When’s the last time Disney did something different? Like, really unexpected? Something so out of left field – so completely out of the box – it felt like a reinvention and a risk? Think back to the days before box-office tie-ins and IP lands. When’s the last time Disney made a move that truly surprised and excited you? Disney English? The Disney Cruise Line? The Disney Vacation Club? Maybe!
But one thing’s for sure: one of the bravest, boldest, and most surprising moves at Disney in the last few decades is one that’s no longer around (except that it is) that you can no longer visit (except that you can): The Disney Institute was a really-for-real reinvention of what Disney could do. And today, it’s gone… kind of. Would you be willing to skip the theme parks altogether to live, learn, and lounge in a self-contained campus of immersive classes allowing you to expand your horizons?
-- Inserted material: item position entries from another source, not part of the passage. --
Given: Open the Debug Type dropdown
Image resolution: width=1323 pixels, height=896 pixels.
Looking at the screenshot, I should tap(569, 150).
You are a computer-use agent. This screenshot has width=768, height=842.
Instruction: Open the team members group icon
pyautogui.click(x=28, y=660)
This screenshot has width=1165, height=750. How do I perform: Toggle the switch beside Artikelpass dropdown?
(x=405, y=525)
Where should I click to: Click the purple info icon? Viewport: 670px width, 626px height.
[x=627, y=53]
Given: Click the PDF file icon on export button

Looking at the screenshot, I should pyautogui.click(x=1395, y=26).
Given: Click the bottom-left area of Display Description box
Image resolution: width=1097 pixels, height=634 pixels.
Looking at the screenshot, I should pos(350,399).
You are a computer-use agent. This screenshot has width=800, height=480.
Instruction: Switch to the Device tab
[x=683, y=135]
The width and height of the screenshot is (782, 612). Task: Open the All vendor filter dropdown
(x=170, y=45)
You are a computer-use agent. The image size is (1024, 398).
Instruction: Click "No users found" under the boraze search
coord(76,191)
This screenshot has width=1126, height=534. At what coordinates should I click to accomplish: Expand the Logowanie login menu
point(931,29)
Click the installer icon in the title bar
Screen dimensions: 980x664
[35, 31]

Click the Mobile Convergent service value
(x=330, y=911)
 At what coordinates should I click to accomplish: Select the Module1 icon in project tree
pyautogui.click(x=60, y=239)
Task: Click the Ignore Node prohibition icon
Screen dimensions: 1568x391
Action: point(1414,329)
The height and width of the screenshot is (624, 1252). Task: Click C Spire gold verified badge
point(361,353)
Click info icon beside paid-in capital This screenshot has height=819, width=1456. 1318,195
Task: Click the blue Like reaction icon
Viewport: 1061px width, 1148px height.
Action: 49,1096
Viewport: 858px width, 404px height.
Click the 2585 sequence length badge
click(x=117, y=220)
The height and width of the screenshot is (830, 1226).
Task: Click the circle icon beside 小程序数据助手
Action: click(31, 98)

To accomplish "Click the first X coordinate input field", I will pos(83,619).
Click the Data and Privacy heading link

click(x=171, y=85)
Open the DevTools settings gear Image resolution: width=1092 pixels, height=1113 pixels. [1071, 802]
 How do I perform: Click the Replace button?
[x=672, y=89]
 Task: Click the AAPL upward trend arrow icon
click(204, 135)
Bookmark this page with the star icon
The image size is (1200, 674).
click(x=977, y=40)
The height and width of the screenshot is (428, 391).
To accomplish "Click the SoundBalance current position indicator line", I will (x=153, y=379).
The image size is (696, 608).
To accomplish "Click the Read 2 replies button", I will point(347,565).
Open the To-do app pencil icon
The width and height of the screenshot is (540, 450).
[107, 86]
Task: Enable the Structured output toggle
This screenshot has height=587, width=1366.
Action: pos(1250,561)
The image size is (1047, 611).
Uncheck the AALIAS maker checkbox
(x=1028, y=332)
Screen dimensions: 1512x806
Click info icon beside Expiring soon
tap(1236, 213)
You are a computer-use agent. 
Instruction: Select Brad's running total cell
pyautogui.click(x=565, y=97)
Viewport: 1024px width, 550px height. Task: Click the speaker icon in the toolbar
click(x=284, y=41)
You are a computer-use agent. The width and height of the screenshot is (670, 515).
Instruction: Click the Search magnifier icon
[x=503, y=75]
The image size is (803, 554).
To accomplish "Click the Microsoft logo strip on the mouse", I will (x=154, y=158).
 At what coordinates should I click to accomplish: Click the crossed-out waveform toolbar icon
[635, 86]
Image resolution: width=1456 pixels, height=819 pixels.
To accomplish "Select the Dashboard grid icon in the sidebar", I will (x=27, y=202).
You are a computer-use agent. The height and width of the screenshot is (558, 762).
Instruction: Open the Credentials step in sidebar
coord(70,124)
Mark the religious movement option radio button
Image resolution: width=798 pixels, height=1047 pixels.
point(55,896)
That's the risk Disney took with its Disney Institute experiment...
So what was the Disney Institute? A program or a place? A campus or a course? Did you study there or stay there? Does it continue, or was it closed? And for that matter, is it a Lost Legend missed by those who experienced it, or a doomed Declassified Disaster whose failings we should learn from? The answer is… yes. In today's in-depth, unabridged dive into Disney history, we’ll dig into the unusual history of one of Michael Eisner’s more far-flung pet projects; how it was conceived, where it came to life, why it disappeared… and how you can still experience it today.
The Florida Project
“What is Disney World?” That’s the essential question faced by the leaders of Walt Disney Productions left behind after the 1966 death of Walt Disney. Strictly speaking, Walt himself had left a larger-than-life plan for what he’d hoped to do with Disney’s massive landholdings in Central Florida. The problem was that – as he was wont to do – Walt had seemingly moved on from his past pursuits and was thinking bigger.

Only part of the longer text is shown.